Output the line that contains "Toggle Link with Editor in Project Explorer", then every line beneath it through the end of the records, exactly as given and with no other lines.
....................
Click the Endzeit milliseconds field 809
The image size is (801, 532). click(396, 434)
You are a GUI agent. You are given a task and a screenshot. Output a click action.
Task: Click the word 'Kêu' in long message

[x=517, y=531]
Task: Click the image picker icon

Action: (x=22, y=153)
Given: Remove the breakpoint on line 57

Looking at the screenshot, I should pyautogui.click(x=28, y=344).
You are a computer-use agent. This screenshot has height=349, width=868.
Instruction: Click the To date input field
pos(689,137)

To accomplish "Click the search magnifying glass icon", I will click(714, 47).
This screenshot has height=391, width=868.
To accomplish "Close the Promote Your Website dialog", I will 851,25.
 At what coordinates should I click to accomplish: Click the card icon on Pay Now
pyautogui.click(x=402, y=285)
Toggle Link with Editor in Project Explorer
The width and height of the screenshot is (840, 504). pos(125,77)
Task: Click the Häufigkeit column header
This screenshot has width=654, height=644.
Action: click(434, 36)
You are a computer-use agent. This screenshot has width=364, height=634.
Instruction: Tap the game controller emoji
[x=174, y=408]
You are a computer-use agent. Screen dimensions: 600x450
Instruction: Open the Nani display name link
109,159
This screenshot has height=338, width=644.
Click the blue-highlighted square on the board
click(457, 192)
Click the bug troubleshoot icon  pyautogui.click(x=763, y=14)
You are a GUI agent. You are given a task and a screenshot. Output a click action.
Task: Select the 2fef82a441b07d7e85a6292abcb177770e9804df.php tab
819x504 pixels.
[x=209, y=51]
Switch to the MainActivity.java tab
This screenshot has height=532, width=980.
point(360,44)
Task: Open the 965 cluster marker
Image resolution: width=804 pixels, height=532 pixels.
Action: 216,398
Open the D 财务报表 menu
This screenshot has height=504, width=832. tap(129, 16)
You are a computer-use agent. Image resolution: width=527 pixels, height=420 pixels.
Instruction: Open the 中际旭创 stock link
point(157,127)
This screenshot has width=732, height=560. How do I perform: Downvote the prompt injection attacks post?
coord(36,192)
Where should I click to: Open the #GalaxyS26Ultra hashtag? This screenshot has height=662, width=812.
....................
Written solution
Toggle Link with Editor in Project Explorer
The width and height of the screenshot is (840, 504). pos(125,77)
Task: Click the Häufigkeit column header
This screenshot has width=654, height=644.
Action: click(434, 36)
You are a computer-use agent. This screenshot has width=364, height=634.
Instruction: Tap the game controller emoji
[x=174, y=408]
You are a computer-use agent. Screen dimensions: 600x450
Instruction: Open the Nani display name link
109,159
This screenshot has height=338, width=644.
Click the blue-highlighted square on the board
click(457, 192)
Click the bug troubleshoot icon  pyautogui.click(x=763, y=14)
You are a GUI agent. You are given a task and a screenshot. Output a click action.
Task: Select the 2fef82a441b07d7e85a6292abcb177770e9804df.php tab
819x504 pixels.
[x=209, y=51]
Switch to the MainActivity.java tab
This screenshot has height=532, width=980.
point(360,44)
Task: Open the 965 cluster marker
Image resolution: width=804 pixels, height=532 pixels.
Action: 216,398
Open the D 财务报表 menu
This screenshot has height=504, width=832. tap(129, 16)
You are a computer-use agent. Image resolution: width=527 pixels, height=420 pixels.
Instruction: Open the 中际旭创 stock link
point(157,127)
This screenshot has width=732, height=560. How do I perform: Downvote the prompt injection attacks post?
coord(36,192)
Where should I click to: Open the #GalaxyS26Ultra hashtag? This screenshot has height=662, width=812.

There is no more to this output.